Movement related activity can be seen in bilateral premotor cortex, left motor and sensory cortex, and bilateral parietal cortex.

All errors led to more activity in this motor circuitry - not surprisingly, because errors lead to correction which leads to more movement!

However, the interesting result becomes clear when one compares which areas show more activity during visual rotations errors (blue) and which areas show more activity during target jump errors, when the online corrections are the same. Posterior parietal regions are more active when we have to changed to target of our reach. Anterior parietal areas respond more when something about our movements went wrong and when our motor system learns from the errors.

Is this the site were learning occurs?

Error-based learning depends on the cerebellum

Studies with patients that have lesions in the cerebellum has provide very clear evidence that the cerebellum is necessary for error-driven plasticity. Humans and monkeys with cerebellar lesions are severely impaired in

adaptation of dart throwing movements to prisms and do not show an aftereffect (Martin et al. 1996).
adaptation to different walking speeds on a treadmill (Morton et al. 2006).
adaptation to novel force fields during reaching (Smith and Shadmehr, 2005).
adaptation to new object dynamics during bimanual coordination (Diedrichsen et al, 2005a).
adaptation to changes in saccadic gain (Baizer et al, 1999).
...

But what is the role of the cerebellum vs. the neo-cortex in adaptation? Does the cerbellum detect or process the errors?

References

Baizer JS, Kralj-Hans I, Glickstein M (1999) Cerebellar lesions and prism adaptation in macaque monkeys. J Neurophysiol 81:1960-1965.
Diedrichsen J, Verstynen T, Lehman SL, Ivry RB (2005) Cerebellar involvement in anticipating the consequences of self-produced actions during bimanual movements. J Neurophysiol 93:801-812.
Diedrichsen J, Hashambhoy YL, Rane T, Shadmehr R (2005) Neural correlates of reach errors. J Neurosci 25:9919-9931.
Donchin O, Francis JT, Shadmehr R (2003) Quantifying generalization from trial-by-trial behavior of adaptive systems that learn with basis functions: theory and experiments in human motor control. J Neurosci 23:9032-9045.
Martin TA, Keating JG, Goodkin HP, Bastian AJ, Thach WT (1996) Throwing while looking through prisms: I. Focal olivocerebellar lesions impair adaptation. Brain 119:1183-1198.
Morton SM, Bastian AJ (2006) Cerebellar contributions to locomotor adaptations during splitbelt treadmill walking.

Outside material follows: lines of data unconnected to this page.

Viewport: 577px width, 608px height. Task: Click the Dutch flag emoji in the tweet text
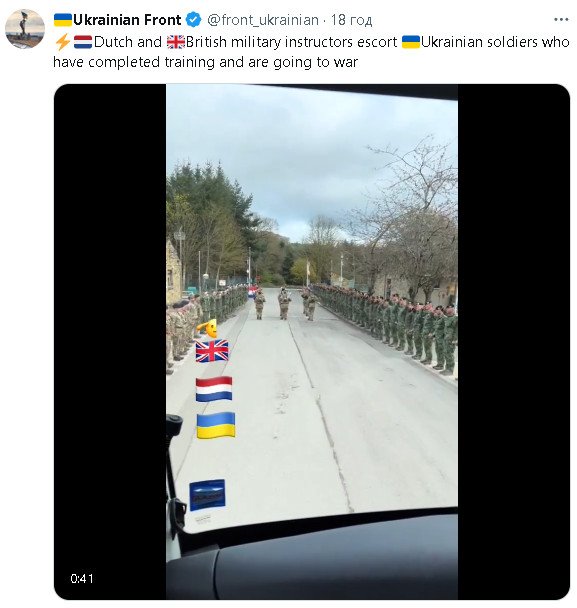click(83, 42)
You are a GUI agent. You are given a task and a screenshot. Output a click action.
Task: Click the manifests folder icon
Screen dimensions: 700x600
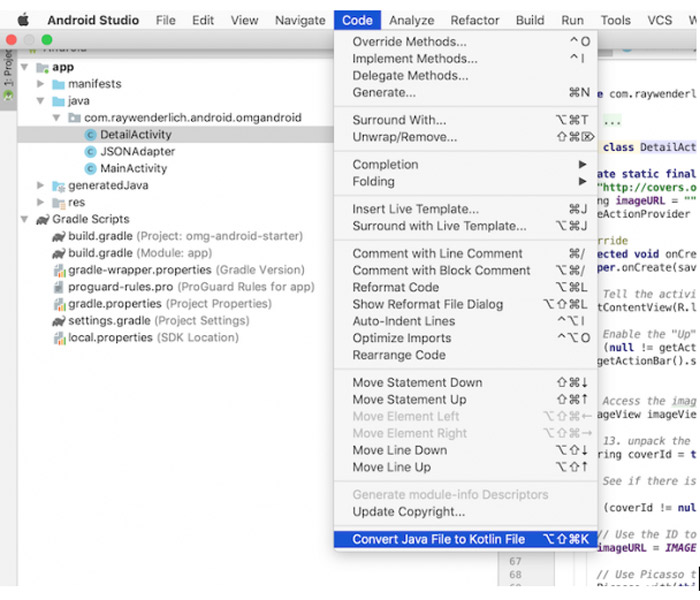coord(58,84)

J Neurosci 26:9107-9116.
Smith MA, Shadmehr R (2005) Intact ability to learn internal models of arm dynamics in Huntington's disease but not cerebellar degeneration. J Neurophysiol 93:2809-2821.
Thoroughman KA, Shadmehr R (2000) Learning of action through adaptive combination of motor primitives. Nature 407:742-747.
Wallman J, Fuchs AF (1998) Saccadic gain modification: visual error drives motor adaptation. J Neurophysiol 80:2405-2416.